# Kaggle Titanic Baseline

This notebook mirrors the baseline pipeline in `src/train.py` and produces a `submission.csv` file for the Kaggle Titanic competition.

**Before you start:** place `train.csv` and `test.csv` inside the `data/` directory. The final submission file will be written to `output/submission.csv`.

In [None]:
from pathlib import Path

import pandas as pd
from sklearn.compose import ColumnTransformer
from sklearn.impute import SimpleImputer
from sklearn.linear_model import LogisticRegression
from sklearn.pipeline import Pipeline
from sklearn.preprocessing import OneHotEncoder


## Load and inspect the data

We verify the input files exist, load them into pandas, and take a quick look at their shape and columns for easy debugging.

In [None]:
data_dir = Path("data")
train_path = data_dir / "train.csv"
test_path = data_dir / "test.csv"

if not train_path.exists() or not test_path.exists():
    missing = [str(p) for p in [train_path, test_path] if not p.exists()]
    raise FileNotFoundError(
        "Missing input files: "
        + ", ".join(missing)
        + ". Download them from Kaggle and place them in the data/ directory."
    )

train_df = pd.read_csv(train_path)
test_df = pd.read_csv(test_path)

print(f"Train shape: {train_df.shape}")
print(f"Test shape: {test_df.shape}")
train_df.head()


## Build the preprocessing + model pipeline

We align the feature list with the training script, split numeric vs. categorical columns, and build a preprocessing pipeline with a logistic regression classifier.

In [None]:
feature_cols = [
    "Pclass",
    "Sex",
    "Age",
    "SibSp",
    "Parch",
    "Fare",
    "Embarked",
]

missing_cols = [col for col in feature_cols if col not in train_df.columns]
if missing_cols:
    raise ValueError(f"Training data is missing columns: {missing_cols}")

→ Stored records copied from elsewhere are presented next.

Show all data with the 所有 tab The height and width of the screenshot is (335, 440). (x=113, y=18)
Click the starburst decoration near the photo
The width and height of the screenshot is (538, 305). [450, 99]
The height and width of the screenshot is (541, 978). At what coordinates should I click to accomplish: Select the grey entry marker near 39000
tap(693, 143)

missing_test_cols = [col for col in feature_cols if col not in test_df.columns]
if missing_test_cols:
    raise ValueError(f"Test data is missing columns: {missing_test_cols}")

numeric_features = ["Pclass", "Age", "SibSp", "Parch", "Fare"]
categorical_features = ["Sex", "Embarked"]

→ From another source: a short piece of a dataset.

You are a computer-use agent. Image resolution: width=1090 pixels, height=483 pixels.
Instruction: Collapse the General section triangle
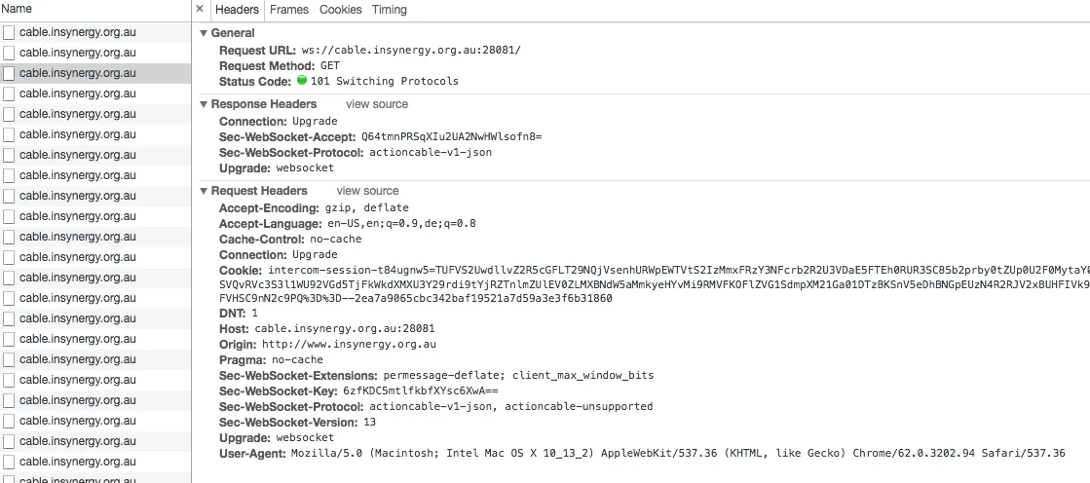pos(204,33)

numeric_transformer = Pipeline(
    steps=[("imputer", SimpleImputer(strategy="median"))]
)

categorical_transformer = Pipeline(
    steps=[
        ("imputer", SimpleImputer(strategy="most_frequent")),
        ("onehot", OneHotEncoder(handle_unknown="ignore")),
    ]
)

preprocessor = ColumnTransformer(
    transformers=[
        ("num", numeric_transformer, numeric_features),
        ("cat", categorical_transformer, categorical_features),
    ]
)

model = LogisticRegression(max_iter=1000)

pipeline = Pipeline(
    steps=[
        ("preprocessor", preprocessor),
        ("model", model),
    ]
)


## Train the model

We fit the pipeline on the full training dataset, mirroring the approach in `src/train.py`.

In [None]:
x = train_df[feature_cols]
y = train_df["Survived"]
x_test = test_df[feature_cols]

pipeline.fit(x, y)


## Generate a submission file

We run the fitted model on the test set and save the Kaggle-ready CSV to `output/submission.csv`.

In [None]:
predictions = pipeline.predict(x_test)

submission = pd.DataFrame(
    {"PassengerId": test_df["PassengerId"], "Survived": predictions}
)

output_dir = Path("output")
output_dir.mkdir(parents=True, exist_ok=True)
output_path = output_dir / "submission.csv"
submission.to_csv(output_path, index=False)

print(f"Saved submission file to {output_path.resolve()}")
submission.head()